Borderline Personality Disorder

Stumbled across this term today and don’t know how I’ve missed it. Or why my therapist never suggested it.

Unfortunately, it feels like all the markers of BPD point right at my behaviors:

1. Intense fear of abandonment

2. A pattern of unstable relationships

3. An unclear and shifting self image

4. Impulsive or self destructive behaviors

5. Mood Swings

6. Self harm

7. Ongoing feelings of emptiness

8. Extreme anger

9. Loss of contact with reality/disassociates

I read that often times BPD’s close friends are: depression, anxiety and eating disorders – all of which I have in spades.

I know that self-diagnosis isn’t the best idea. But how do you help yourself when searching for answers to how you feel and can’t seem to snap out of it anymore?

Author: Madeline Harper

My journey through divorce and an emotional and sexual reawakening. Love, laughter, friendships, family and heartbreak included. And there is sex, lots of it, so close your eyes and turn the page if that's not for you! While I started this blog as an endeavor to journal my thoughts and feelings in an attempt to better understand myself, it has become an amazing platform from which I have met some of the most interesting and wonderful people in my life. My path is often crooked, but I hope you will share in the journey with me.
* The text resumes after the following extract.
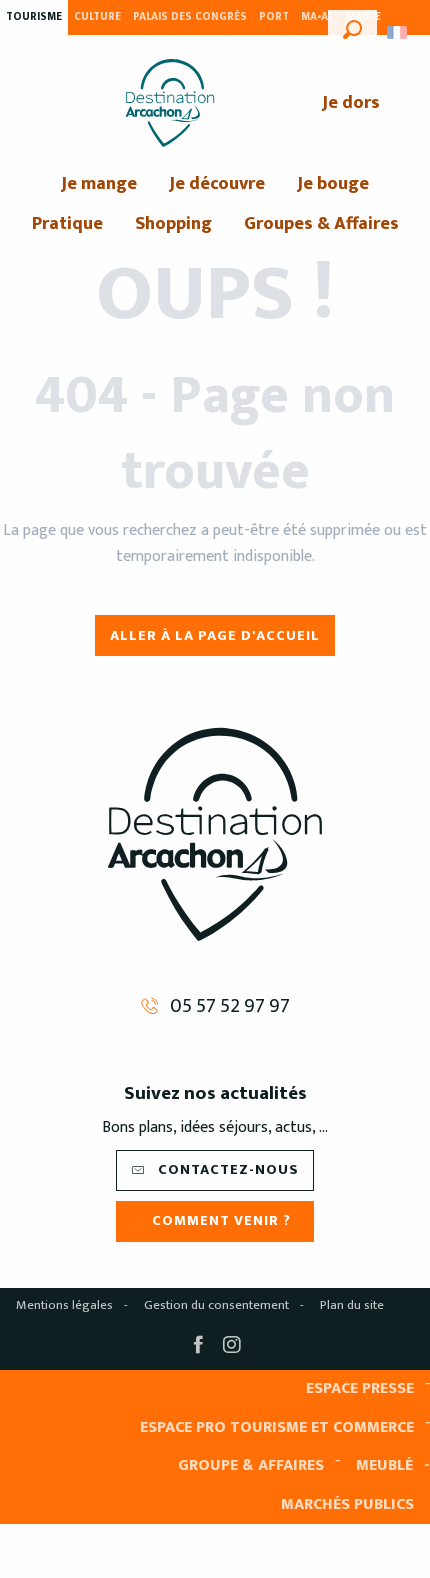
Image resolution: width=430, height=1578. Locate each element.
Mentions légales (64, 1305)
5 thoughts on “Borderline Personality Disorder”

  1. My mom was probably BPD. My daughter, while in med school, called me to ask if I had ever thought about that. I hadn’t heard of it until then, but my mom was a classic case. I would suggest you talk to your therapist. Perhaps she has thought of it, but hasn’t discussed it with you…. Hugs to you.

    Liked by 1 person

    1. Hi Birdie. Yes I plan to after the holiday. She generally says I have severe PTSD and there is a lot of BPD that is also very similar to PTSD. This seems to be a relatively newer diagnosis that’s accepted in the community as it was shunned in the past.

      Liked by 1 person

  2. I think it’s great that something clicks to you- because it means you are learning to identify the destructive issues. It’s important to note that BPD is a pile of behaviours and while you may possess a lot of them- and may actually have the disorder- it’s not you. You get to choose. You get to decide to work on things.
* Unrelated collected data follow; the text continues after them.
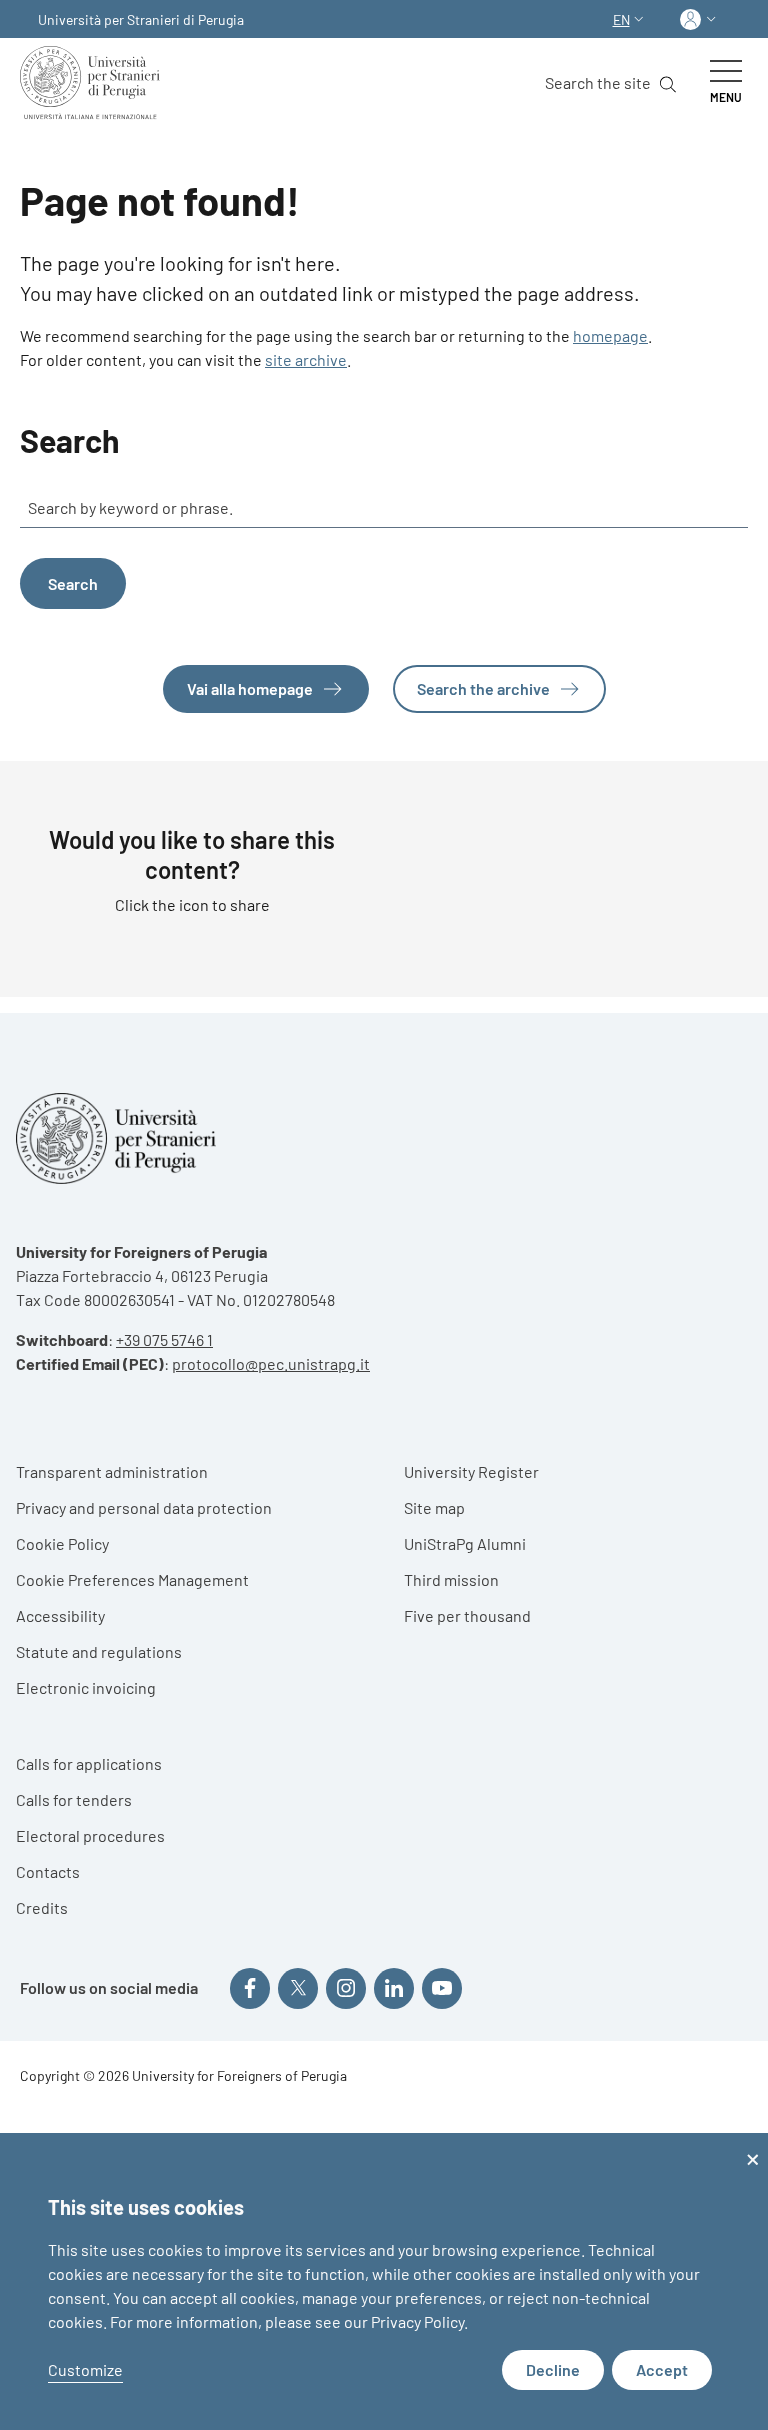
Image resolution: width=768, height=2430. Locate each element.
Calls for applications (89, 1763)
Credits (42, 1907)
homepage (610, 335)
    Often diagnosis just brings clarity, or also the ability to cope. So if you’re wondering about this, feel free to dig in. Figure out which of these things upsets your world in the worst ways- and work on finding coping mechanisms or ways to deal with these things. I have been diagnosed with ADHD and a panic disorder …. And I have been dealing with both with medication and therapy, and I know you also don’t shy away from working on yourself. I applaud you for digging into this. I think it takes a lot of self reflection to work on who you are, and how you want your life to be. Lots of people know they are BPD and don’t do anything. Or take meds but don’t strive to change their habits. I feel like you want your world to feel more stable, to have some peace and learn to be ok …. I want that for youZ

    Liked by 1 person

    1. Hey there so nice to hear from you.

      Everything you said is true. I am diagnosed with Anxiety Disorder since post my mothers death. It came out in spades. I’ve learned a lot of tools during the past 10 years as well as lots of meds to help with the anxiety. But this year took it to a while new level and I have been contemplating changing meds but shy away from other recommendations that might affect my sex lite or dull my senses – I’ve been there before and not sure I want to feel that way again. I’m still in therapy and don’t foresee that going away any time soon.